Dem korrelierend herrschen auch zum in Dubai auf der letztjährigen COP 28 endlich auf den Weg gebrachten globalen Kompensationsfonds für Verluste und Schäden (Loss and Damage Fonds) bislang nur Lippenbekenntnisse, behübscht um einige Brosamen für die Public Relations, vor. Das Ergebnis der mit viel Trara angekündigten „Vorreiterrolle“ der EU „beim Übergang zu einem gesunden Planeten“ ist denn auch ein weiteres Lehrstück realer kapitalistischer Klimapolitik. Zu alledem schrauben die NATO- und großen EU-Länder aktuell auch noch ihre klimarelevanten Investitionen zugunsten ihrer Militärausgaben zurück. Dabei befeuern Hochrüstung, Großmanöver und Krieg – wie wir schon unlängst im Detail nachgezeichnet haben – den Klimawandel nicht nur zusätzlich, sondern steuert das neue globale Wettrüsten und die ausgerufene neue Blockkonfrontation um den „Sieg im 21. Jahrhundert“ (Joe Biden) die Welt vielmehr direkt in den ökologischen Abgrund.

Nicht zuletzt unterminiert der neue, bisweilen auch schon heiß gelaufene, „Kalte Krieg“ mit seiner neuen Aufspaltung des Globus, seinen Wirtschaftskriegen und Sanktionsgefechten, die nötigen globalen Kooperationen für die nur global zu meisternde Klimakrise und Umweltkatastrophe. Der parallel drohende weitere Aufstieg der auch dahingehend rechten Fieberträumen und namentlich den Wahnvorstellungen einer „Klimaverschwörung“ verschriebenen Kräfte und KlimaleugnerInnen „rechts-außen“, schürt die eskalierende Klimakrise noch zusätzlich.  

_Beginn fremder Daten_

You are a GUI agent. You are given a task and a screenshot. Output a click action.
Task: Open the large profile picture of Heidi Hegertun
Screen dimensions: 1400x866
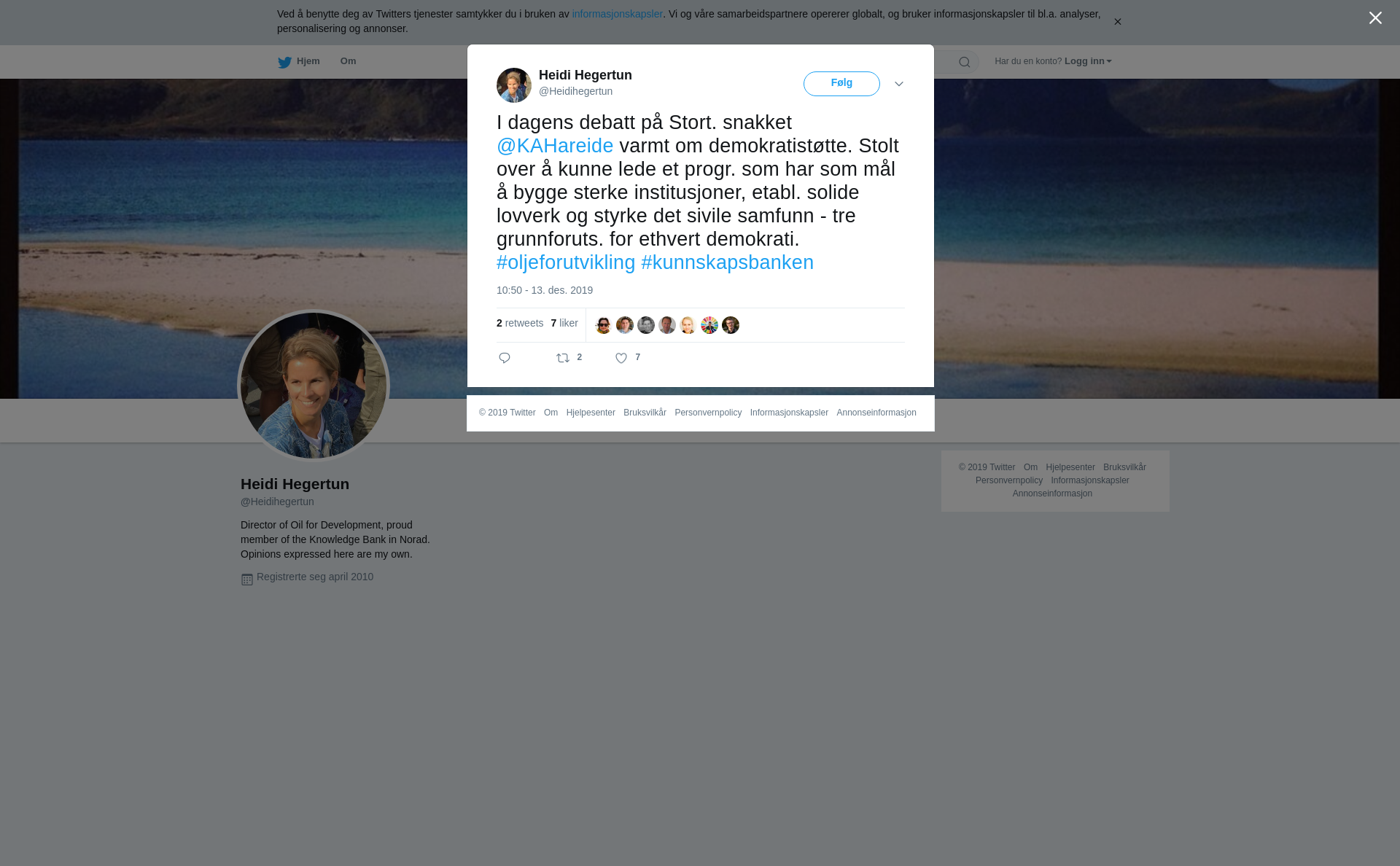(314, 386)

Vor diesem Hintergrund findet diesen Freitag (um 17.00 – 19.00 Uhr, Platz der Menschenrechte, 1070) unter #ClimateJusticeNow die Auftaktkundgebung der Klimabewegung im Kontext der bevorstehenden EU-Wahlen statt. Die Bedingungen haben sich seit dem ersten Klimastreik vor ebenfalls 5 Jahren indes nochmals drastisch verändert.Traten Fridays for Future und weitere neue Klimaakteure damals und im Gefolge an, um das Pariser 1,5°-Ziel noch zu erreichen, so überschreiten wir heute sämtlichen Projektionen zufolge das Pariser Klimaziel wohl schon in ein paar Jahren, sehr wahrscheinlich noch vor 2030. 2023 hat die globale Durchschnittstemperatur mit erstmals ganzjährig an Schwelle von 1,5° C über dem vorindustriellen Niveau gerissen. Eine Reihe Kipppunkte des Klimasystems sind mittlerweile bereits gekippt bzw. stehen an der Kippe oder wanken schon.

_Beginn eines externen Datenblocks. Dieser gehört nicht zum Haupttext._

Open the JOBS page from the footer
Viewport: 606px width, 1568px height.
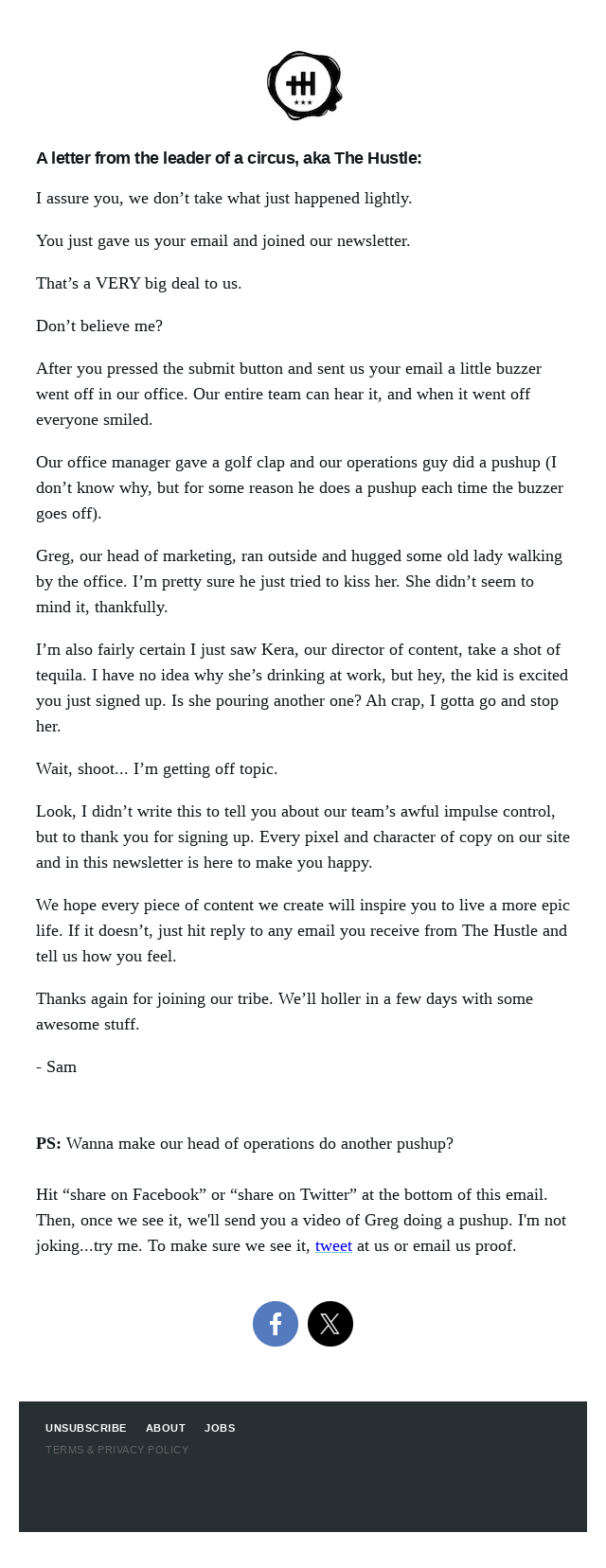click(221, 1429)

Umso brisanter und dringender unser Naturverhältnisse in vernünftiger gesellschaftlicher Entwicklung wieder ins Lot zu bringen; bzw. akut um jedes Zehntelgrad zu kämpfen, den Stopp und die Umkehr noch reversibler Prozesse sofort in Angriff zu nehmen und bereits irreversible Entwicklungen noch weitest möglich einzudämmen – und die sozial-ökologische Doppel- bzw. Zangenkrise und Misere der Lage der Welt zu überwinden.

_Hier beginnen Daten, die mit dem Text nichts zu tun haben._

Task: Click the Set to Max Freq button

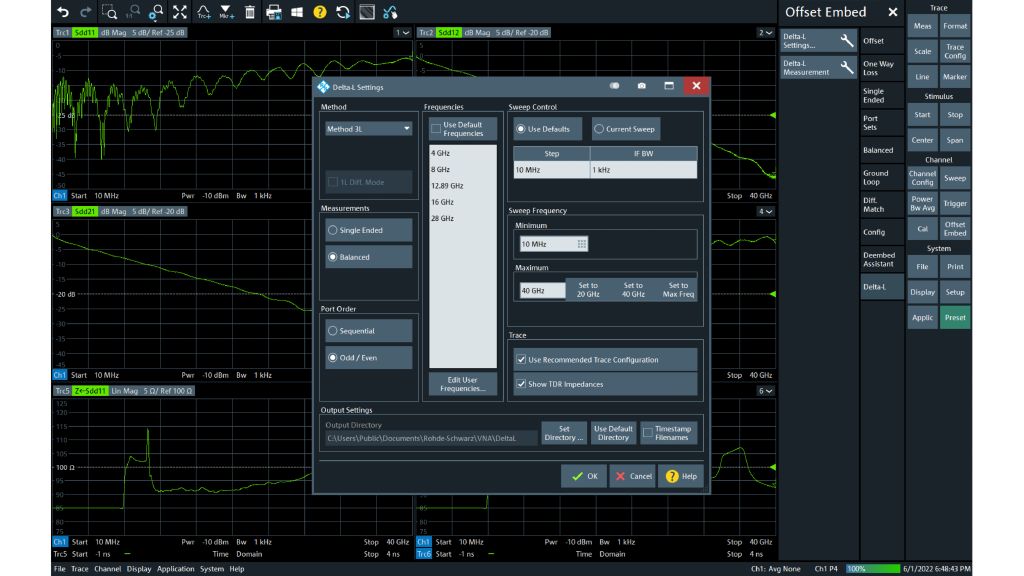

Auch auf die Gefahr hin damit abschließend „nur“ einen sich mittlerweile als Einsicht verallgemeinernde Fußpunkt in Erinnerung zu rufen: So wichtig und unumgänglich daher jeder nur mögliche Beitrag zur Klimarettung ist (und wir können nicht warten!), der Kampf gegen die Klimaumbruch und die Umweltkatastrophe ist auf das Engste mit dem Klassenkonflikt der bürgerlichen Gesellschaft, der Verschiebung der Klassenkräfteverhältnisse, einem unaufkündbaren Gleichgewicht von Ökologie und Sozialem, sowie einer Renaissance der Entspannungs- und Friedenspolitik verbunden. Mehr noch: Die Welt und Menschheit zu retten heißt daher nicht weniger, als den EU- und Globalkapitalismus mit seiner Profitlogik, seinem Raubbau an der Natur tiefgreifend umzuwälzen und deren umwelt-zerstörerischen Systemeigenschaften als tiefste Ursache der Klimakrise zu überwinden. Bis hinein in die Fragen der gesellschaftlichen Entscheidung und Verfügung über unsere Lebensbedingungen, die Produktions- und Investitionspolitik, sowie der gesamten Produktionsweise.